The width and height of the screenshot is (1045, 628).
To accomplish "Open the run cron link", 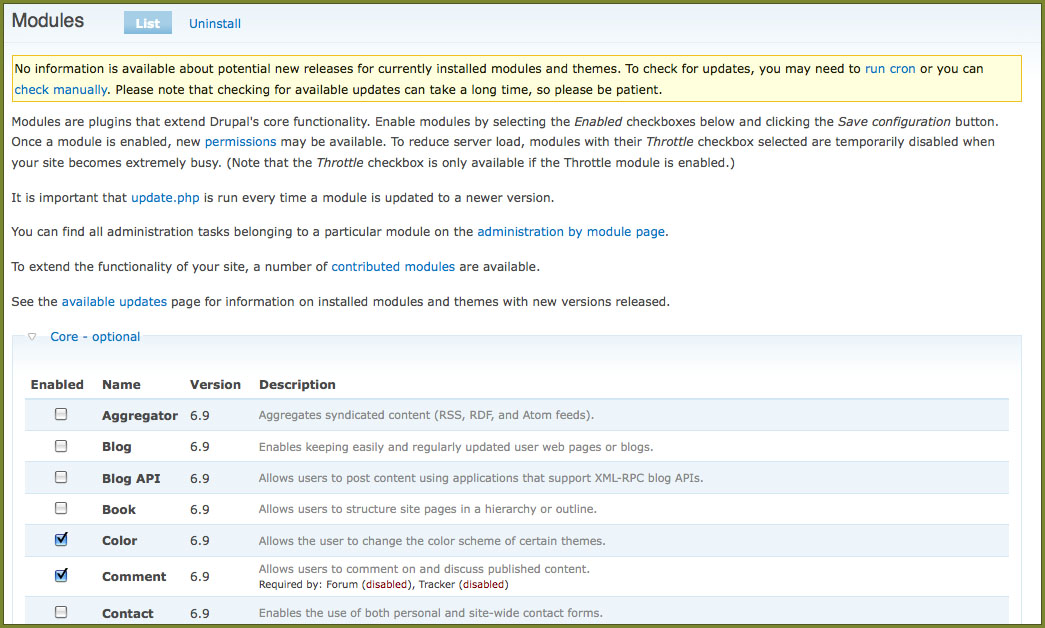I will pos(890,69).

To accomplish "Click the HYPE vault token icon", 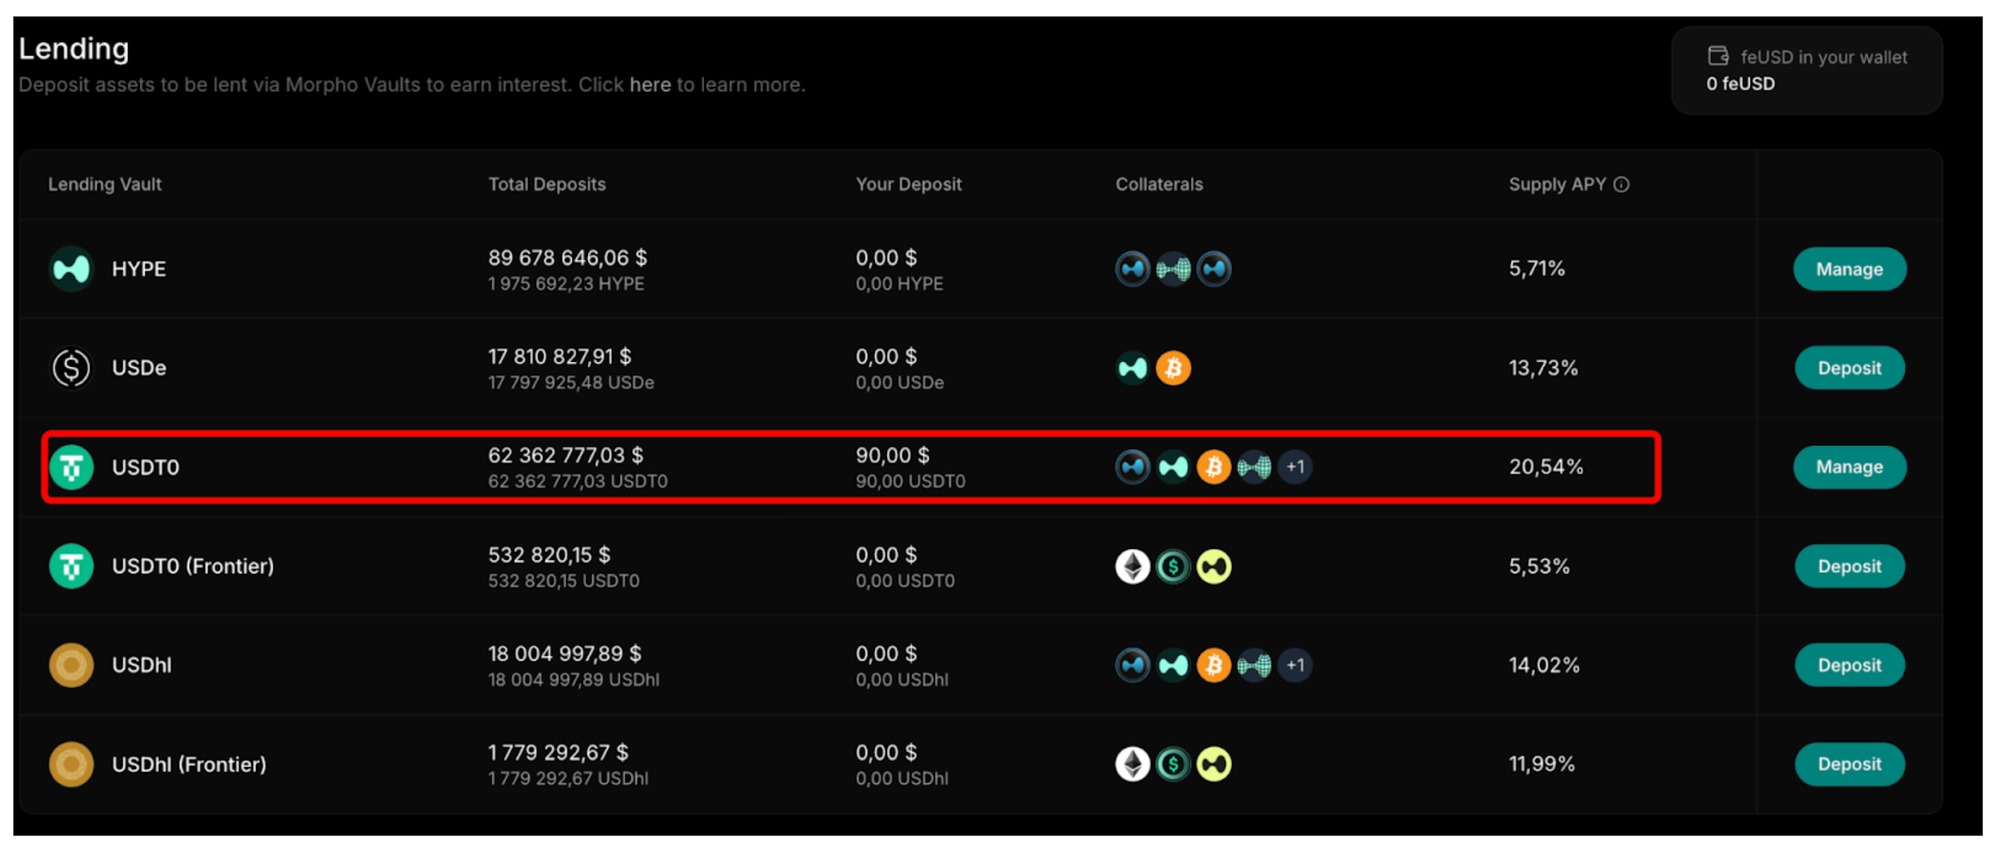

==========

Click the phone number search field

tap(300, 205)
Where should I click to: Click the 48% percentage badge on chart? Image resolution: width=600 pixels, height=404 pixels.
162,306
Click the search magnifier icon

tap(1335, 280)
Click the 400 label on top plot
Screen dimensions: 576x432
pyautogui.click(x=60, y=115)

==========

OBJECTIVE: Swap "percentage badge" for "percent label" in the records, starting with the line containing "Where should I" and going on through the line containing "pyautogui.click(x=60, y=115)". Reproduce only those lines and leave everything else unchanged.

WRITTEN RESPONSE:
Where should I click to: Click the 48% percent label on chart? Image resolution: width=600 pixels, height=404 pixels.
162,306
Click the search magnifier icon

tap(1335, 280)
Click the 400 label on top plot
Screen dimensions: 576x432
pyautogui.click(x=60, y=115)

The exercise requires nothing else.